At least 4 000 white farmers were forcibly evicted from farms during the land redistribution programme in the early 2000s.
The compensation is for value of improvements, biological assets and land clearing costs for the land which was compulsorily acquired for resettlement.
Analysts said the offer was critically important as it marked an important step to end Zimbabwe’s costly two-decade isolation by powerful western nations that imposed economic sanctions on the country after the land reform programme.
They said honouring the deal could see them lifting the sanctions on the southern African country, which was once the bread basket of the region.
Economists told Business Times that Zimbabwe, which is in arrears with international financial institutions, would find it difficult to meet its commitment.
The government set up a joint resource mobilisation committee to work with the Ministry of Finance and Economic Development to raise funds for payment of the global compensation figure.

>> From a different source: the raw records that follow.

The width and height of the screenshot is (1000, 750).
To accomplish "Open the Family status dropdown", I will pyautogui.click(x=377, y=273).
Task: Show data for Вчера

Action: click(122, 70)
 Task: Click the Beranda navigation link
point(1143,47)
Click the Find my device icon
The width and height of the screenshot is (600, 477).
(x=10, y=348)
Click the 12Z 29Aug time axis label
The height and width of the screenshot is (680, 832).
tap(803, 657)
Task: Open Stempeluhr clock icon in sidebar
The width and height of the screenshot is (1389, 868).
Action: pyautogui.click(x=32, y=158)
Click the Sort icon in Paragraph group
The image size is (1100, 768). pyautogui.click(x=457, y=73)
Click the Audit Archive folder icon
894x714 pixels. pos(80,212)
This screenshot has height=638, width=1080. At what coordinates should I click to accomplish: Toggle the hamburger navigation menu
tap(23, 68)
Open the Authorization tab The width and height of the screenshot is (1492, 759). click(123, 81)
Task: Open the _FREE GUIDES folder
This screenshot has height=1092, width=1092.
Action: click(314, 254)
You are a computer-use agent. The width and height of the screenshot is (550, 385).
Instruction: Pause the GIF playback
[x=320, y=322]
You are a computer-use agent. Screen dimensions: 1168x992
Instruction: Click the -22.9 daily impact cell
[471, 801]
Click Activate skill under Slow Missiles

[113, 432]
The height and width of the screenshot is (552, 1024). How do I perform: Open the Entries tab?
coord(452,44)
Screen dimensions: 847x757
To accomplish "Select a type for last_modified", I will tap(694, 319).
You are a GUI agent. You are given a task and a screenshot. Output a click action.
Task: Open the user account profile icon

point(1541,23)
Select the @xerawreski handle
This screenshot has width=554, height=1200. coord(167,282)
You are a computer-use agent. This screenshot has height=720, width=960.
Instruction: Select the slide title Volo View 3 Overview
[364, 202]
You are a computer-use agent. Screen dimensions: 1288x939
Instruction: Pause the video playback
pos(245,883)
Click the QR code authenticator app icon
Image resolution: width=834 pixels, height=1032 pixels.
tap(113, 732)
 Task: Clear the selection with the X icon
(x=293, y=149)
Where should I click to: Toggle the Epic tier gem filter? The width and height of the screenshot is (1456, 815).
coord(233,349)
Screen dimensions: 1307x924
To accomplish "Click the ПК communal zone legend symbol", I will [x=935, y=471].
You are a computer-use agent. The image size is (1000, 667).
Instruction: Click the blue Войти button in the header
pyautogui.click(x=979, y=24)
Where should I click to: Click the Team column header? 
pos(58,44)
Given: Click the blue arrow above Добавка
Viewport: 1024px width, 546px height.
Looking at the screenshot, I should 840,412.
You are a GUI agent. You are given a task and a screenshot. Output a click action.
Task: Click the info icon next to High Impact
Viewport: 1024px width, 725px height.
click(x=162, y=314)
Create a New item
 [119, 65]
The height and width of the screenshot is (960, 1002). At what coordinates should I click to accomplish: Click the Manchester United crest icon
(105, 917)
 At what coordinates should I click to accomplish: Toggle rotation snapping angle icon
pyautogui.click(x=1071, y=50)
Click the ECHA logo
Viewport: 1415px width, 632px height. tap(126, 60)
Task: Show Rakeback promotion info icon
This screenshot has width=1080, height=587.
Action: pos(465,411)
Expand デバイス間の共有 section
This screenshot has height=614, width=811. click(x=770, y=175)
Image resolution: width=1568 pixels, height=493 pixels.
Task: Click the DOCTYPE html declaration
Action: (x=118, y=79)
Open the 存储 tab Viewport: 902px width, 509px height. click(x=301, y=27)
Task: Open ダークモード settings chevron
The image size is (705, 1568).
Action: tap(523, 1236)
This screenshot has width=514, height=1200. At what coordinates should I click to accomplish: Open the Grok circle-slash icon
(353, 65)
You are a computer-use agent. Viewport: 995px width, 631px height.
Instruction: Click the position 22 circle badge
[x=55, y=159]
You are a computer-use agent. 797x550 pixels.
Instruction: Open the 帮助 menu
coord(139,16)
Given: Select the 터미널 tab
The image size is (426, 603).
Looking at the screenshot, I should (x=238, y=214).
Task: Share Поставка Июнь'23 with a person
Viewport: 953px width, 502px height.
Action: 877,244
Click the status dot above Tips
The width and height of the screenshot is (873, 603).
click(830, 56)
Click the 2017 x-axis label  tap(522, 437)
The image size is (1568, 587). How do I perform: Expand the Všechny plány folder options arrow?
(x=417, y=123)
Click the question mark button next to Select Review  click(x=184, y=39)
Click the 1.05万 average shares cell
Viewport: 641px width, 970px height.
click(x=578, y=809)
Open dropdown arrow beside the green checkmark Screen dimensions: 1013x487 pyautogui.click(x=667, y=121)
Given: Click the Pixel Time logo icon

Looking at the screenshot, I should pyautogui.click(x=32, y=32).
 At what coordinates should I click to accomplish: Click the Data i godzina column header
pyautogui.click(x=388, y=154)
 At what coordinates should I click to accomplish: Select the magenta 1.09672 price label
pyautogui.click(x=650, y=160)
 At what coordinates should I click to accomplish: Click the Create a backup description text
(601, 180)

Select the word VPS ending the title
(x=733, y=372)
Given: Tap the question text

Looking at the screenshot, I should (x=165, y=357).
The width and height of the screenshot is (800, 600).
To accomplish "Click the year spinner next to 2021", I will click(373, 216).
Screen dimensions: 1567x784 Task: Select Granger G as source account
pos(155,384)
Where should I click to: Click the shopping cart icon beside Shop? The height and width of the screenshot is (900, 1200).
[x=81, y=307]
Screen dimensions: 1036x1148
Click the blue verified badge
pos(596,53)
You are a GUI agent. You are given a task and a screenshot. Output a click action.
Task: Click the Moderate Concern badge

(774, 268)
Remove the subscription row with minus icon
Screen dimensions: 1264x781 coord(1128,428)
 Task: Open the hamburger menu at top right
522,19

The land compensation deal was signed by Ncube, CFU representative Pascoe, South African Commercial Farmers Alliance (SAFCA) representative Cedric Robert Wilde and Anthony Nield Purkis representing Valuation Consortium (Private) Limited (Valcon).
The CFU represents the interests of commercial farmers operating in Zimbabwe while SACFA the interests of commercial farmers in Matabeleland and Valcon the interests of all commercial farmers registered with them, some of whom are not members of either the CFU or the SACFA.
The government wanted to issue a long term debt instrument in international capital markets, to mature after 30 years, the compensation document said.
The land dispute has been haunting the government.
In 2018, a World Bank-affiliated international appeals court – the International Centre for Settlement of Investment Disputes (ICSID) -dismissed Zimbabwe’s application to annul an award granted to a former commercial white farmer.
The ICSID had in July 2015 awarded the Bernhard von Pezold family the return of their property in Manicaland Province plus their full legal costs and interest, or alternatively the Zimbabwean government was to pay the family US$195m in damages.
The compensation agreement is expected to bring closure to the emotive issue which speaks to property rights.
Experts say Zimbabwe has no capacity to pay following the economic ramifications arising from the Russia-Ukraine conflict.
The conflict has triggered global supply constraints thereby pushing up the prices of fuel and edible oils.
This triggered an increase in prices on the domestic market with the government being forced to cut taxes on fuel to cushion motorists. Taxes are the government main source of funding as it cannot borrow from international financial institutions due to a debt overhang.